Raibert now serves as president and project manager of Boston Dynamics, which was acquired by Google last year. Some of the company’s innovative robots include BigDog, a rough-terrain quadrupedal robot that can run, walk, climb, and carry big loads. Before starting the company, Raibert was a professor at MIT from 1986 to 1995, and Carnegie Mellon University from 1980 to 1986. He earned his doctorate from MIT in 1977.

During the Q-and-A following Raibert’s presentation, Aoun asked him about his experiences as an undergraduate student at Northeastern and how co-op played a role in his education.

“I think being a classroom-only experience wouldn’t have been the right thing for me,” said Raibert, who worked on co-op at IBM and in Northeastern’s Department of Psychology. “I’m a hands-on guy, and co-op gave me the opportunity to mix that with my classroom work.”

One audience member asked Raibert about the challenges he and his colleagues face while working with robots. In response, Raibert said technologically incorporating power and perception into the robots is something they continue to work on.

“All of your abilities to look around this room and instantaneously understand what is happening and how you are moving in the spectrum is phenomenal,” Raibert said. “The kind of situations you and I can handle are very complex, so the bar is set very high, and we are consistently working on that problem.”

But when it comes to building robots, Raibert said the possibilities are endless. “It’s so much about getting outside of the box rather than building the next iteration of something like a phone,” he noted. “You can create any kind of thing to attack any kind of problem.”

_Data excerpts_

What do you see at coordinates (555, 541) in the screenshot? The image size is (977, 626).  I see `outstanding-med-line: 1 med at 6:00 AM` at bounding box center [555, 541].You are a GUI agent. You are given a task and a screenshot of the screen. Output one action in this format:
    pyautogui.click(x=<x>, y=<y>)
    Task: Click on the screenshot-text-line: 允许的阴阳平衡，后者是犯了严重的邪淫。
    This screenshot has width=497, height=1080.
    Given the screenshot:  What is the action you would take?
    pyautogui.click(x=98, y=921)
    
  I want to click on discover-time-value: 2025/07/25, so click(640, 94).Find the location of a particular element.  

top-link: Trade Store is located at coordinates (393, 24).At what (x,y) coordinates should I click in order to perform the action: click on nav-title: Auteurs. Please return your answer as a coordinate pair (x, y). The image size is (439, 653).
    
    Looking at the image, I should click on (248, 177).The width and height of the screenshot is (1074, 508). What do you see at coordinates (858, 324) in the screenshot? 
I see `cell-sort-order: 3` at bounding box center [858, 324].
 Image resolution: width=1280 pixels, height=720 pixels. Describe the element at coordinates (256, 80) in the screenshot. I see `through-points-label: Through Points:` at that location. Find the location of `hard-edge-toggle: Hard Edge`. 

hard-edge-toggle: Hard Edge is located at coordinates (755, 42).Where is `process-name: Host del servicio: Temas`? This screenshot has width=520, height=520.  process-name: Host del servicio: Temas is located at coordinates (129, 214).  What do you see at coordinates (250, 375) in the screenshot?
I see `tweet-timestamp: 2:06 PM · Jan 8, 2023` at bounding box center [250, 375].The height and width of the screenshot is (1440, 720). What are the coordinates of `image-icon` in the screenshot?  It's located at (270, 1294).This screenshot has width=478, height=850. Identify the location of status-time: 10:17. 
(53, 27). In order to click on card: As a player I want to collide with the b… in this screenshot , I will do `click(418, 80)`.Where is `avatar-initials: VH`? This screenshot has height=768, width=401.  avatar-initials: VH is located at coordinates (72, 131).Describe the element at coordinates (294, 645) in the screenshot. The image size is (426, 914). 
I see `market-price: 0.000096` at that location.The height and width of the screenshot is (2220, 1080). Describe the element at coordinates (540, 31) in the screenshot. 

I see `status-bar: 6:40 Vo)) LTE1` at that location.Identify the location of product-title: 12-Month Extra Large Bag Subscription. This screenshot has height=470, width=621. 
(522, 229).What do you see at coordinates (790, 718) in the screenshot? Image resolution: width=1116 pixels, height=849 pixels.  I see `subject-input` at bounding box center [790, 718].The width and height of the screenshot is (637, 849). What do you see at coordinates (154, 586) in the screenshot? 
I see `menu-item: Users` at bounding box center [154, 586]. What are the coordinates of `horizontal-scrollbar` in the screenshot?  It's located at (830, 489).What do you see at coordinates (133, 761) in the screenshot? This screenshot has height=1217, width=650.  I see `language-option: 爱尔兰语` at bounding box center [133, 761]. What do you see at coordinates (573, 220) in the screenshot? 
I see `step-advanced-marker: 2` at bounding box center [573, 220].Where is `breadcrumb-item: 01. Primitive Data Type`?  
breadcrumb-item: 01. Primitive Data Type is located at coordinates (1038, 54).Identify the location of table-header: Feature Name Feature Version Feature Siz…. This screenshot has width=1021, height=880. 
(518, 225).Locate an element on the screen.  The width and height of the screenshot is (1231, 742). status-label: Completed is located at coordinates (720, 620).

_To do_
Retype the passage about Raibert's talk from "Raibert now serves" up to and including "in his education.".

_Exercise answer_
Raibert now serves as president and project manager of Boston Dynamics, which was acquired by Google last year. Some of the company’s innovative robots include BigDog, a rough-terrain quadrupedal robot that can run, walk, climb, and carry big loads. Before starting the company, Raibert was a professor at MIT from 1986 to 1995, and Carnegie Mellon University from 1980 to 1986. He earned his doctorate from MIT in 1977.

During the Q-and-A following Raibert’s presentation, Aoun asked him about his experiences as an undergraduate student at Northeastern and how co-op played a role in his education.